今、顧客減、会員減に悩んでいる企業は多い。中でも定額課金=サブスクリプションモデルで利益を上げている場合には、会員取得ばかりに目を向けて、離れてしまう顧客には、なかなか有効な手を打てない現状だ。
元WOWOWグループ初の女性取締役であり、顧客を引き留める「リテンションマーケティング」で実績を上げた大坂祐希枝氏が初の著書である『売上の8割を占める 優良顧客を逃さない方法 利益を伸ばすリテンションマーケティング入門』を発売。
この連載では、この著書から一部抜粋してご紹介する。
56万人加入しても5000人しか残らない!
マーケティングコンサルタント、元株式会社WOWOWコミュニケーションズ取締役営業本部長
東京学芸大学卒業。日経ラジオ社に入社後、開局前年の東京メトロポリタンテレビジョン(TOKYOMX)を経て、その後、有料放送であるWOWOWに転職。2006年、視聴契約の解約増加による4年連続加入者減少が続いたために新設された、「解約防止部」の初代部長に就任。顧客を引き留めるリテンションマーケティングを実施して加入者数減に歯止めをかけた。その後マーケティング局長に就任し、新規獲得からエンゲージメントの全体を担当。2014年WOWOWコミュニケーションズ取締役に就任。WOWOWグループ初の女性取締役、かつ男性中心の放送業界において希少な営業部門の女性取締役となった。2016年退社。現在、東証一部上場の学習塾最大手、明光ネットワークジャパンの執行役員を務めるほか、「優良顧客とともに歩むリテンションマーケティング」に関する講演、執筆に活躍している。
1年間の新規加入者数が56万人。しかし、解約する人が多いために年間ではたった5000人しか会員が残らない……。この数字を聞くと、ほとんどの人が驚きます。
これは、私がいたWOWOWが、会員の解約が多くて困っていたころのリアルな数字です。みなさんがご存じのとおり、WOWOWは有料放送で、加入者に毎月料金を支払って見ていただきます。料金は1契約で月額2300円(税抜き)。24時間放送の3つのチャンネルの番組をどれだけ見ても同じ金額です。
水道や電気といった生活に必ず必要なインフラでもなく、無料のテレビチャンネルが当たり前だった時代に、この「有料放送」を受け入れてもらうのは至難の業で、1991年に開局したWOWOWは広く会員を獲得しようと、テレビコマーシャルなどの宣伝はもちろん、「加入したら0ヵ月無料!」といった施策を中心に、会員を獲得していました。
そうした努力の甲斐もあって、WOWOWの認知度は上がり、開局から10年間ほどで250万件を超える総加入者数になりました。
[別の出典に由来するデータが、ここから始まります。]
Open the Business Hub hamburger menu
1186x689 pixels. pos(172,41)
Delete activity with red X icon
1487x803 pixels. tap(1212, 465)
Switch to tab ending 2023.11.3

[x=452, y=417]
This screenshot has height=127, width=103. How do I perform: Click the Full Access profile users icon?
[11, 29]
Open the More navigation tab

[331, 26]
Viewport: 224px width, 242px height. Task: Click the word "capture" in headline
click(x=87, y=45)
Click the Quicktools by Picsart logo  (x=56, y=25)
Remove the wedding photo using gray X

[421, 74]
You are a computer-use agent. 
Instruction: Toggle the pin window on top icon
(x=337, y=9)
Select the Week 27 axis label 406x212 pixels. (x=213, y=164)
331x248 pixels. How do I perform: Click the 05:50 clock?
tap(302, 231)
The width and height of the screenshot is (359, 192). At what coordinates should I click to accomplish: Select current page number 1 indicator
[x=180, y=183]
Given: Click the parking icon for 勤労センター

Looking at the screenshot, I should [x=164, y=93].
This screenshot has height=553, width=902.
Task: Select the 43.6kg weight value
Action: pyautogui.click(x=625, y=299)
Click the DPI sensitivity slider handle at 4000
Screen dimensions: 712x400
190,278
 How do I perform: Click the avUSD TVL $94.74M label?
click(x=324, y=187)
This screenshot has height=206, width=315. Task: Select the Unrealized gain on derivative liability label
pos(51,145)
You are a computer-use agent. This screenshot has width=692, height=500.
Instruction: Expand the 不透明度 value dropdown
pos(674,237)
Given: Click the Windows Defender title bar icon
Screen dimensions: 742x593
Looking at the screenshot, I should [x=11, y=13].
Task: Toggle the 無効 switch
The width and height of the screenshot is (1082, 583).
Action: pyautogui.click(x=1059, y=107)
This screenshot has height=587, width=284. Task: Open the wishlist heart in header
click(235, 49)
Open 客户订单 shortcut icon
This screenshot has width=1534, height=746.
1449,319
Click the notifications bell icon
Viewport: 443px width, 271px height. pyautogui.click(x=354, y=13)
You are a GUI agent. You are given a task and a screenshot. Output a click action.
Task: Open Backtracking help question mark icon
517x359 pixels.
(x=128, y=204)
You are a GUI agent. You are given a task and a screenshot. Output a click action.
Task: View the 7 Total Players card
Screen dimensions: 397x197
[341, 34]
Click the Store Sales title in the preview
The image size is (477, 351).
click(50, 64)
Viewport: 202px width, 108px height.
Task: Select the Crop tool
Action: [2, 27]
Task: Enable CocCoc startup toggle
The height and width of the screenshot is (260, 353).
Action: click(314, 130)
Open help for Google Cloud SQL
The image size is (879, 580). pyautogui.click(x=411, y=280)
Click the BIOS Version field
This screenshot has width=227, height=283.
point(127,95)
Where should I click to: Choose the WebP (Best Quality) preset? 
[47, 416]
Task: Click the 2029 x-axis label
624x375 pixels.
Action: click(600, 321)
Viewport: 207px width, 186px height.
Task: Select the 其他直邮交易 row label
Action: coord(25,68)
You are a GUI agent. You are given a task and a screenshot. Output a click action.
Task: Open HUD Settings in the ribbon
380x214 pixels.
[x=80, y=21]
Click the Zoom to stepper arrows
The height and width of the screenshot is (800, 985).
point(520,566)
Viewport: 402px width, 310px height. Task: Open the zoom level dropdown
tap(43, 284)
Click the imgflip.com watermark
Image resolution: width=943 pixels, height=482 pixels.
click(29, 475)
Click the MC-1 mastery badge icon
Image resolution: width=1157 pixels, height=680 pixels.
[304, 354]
しかし、その勢いをその後も続けるのは難しいことでした。デジタル放送のスタートによって、それまで主流だった代理店(家電メーカーの販売店など)経由での契約が減少し、顧客が直接にWOWOWに加入・解約を申し込むようになった頃から、解約が増加したのです。
WOWOWが放送するコンテンツは、地上波では放送されない海外サッカーやテニスなどのスポーツ中継や映画などが中心ですが、加入したばかりの人の中には、そのような「お目当てのプログラム」が終わってしまうと解約する傾向がありました。もしくはキャンペーンの無料期間が終了した段階で解約してしまう視聴者もたくさんいました。
そのため、どんなに大勢の会員を獲得しても、それに伴う流出も止められず、年々、新規の会員の獲得を伸ばしてもそれ以上の解約が発生する構造になってしまい、会員が減る……という悪循環に陥ってしまっていたのです。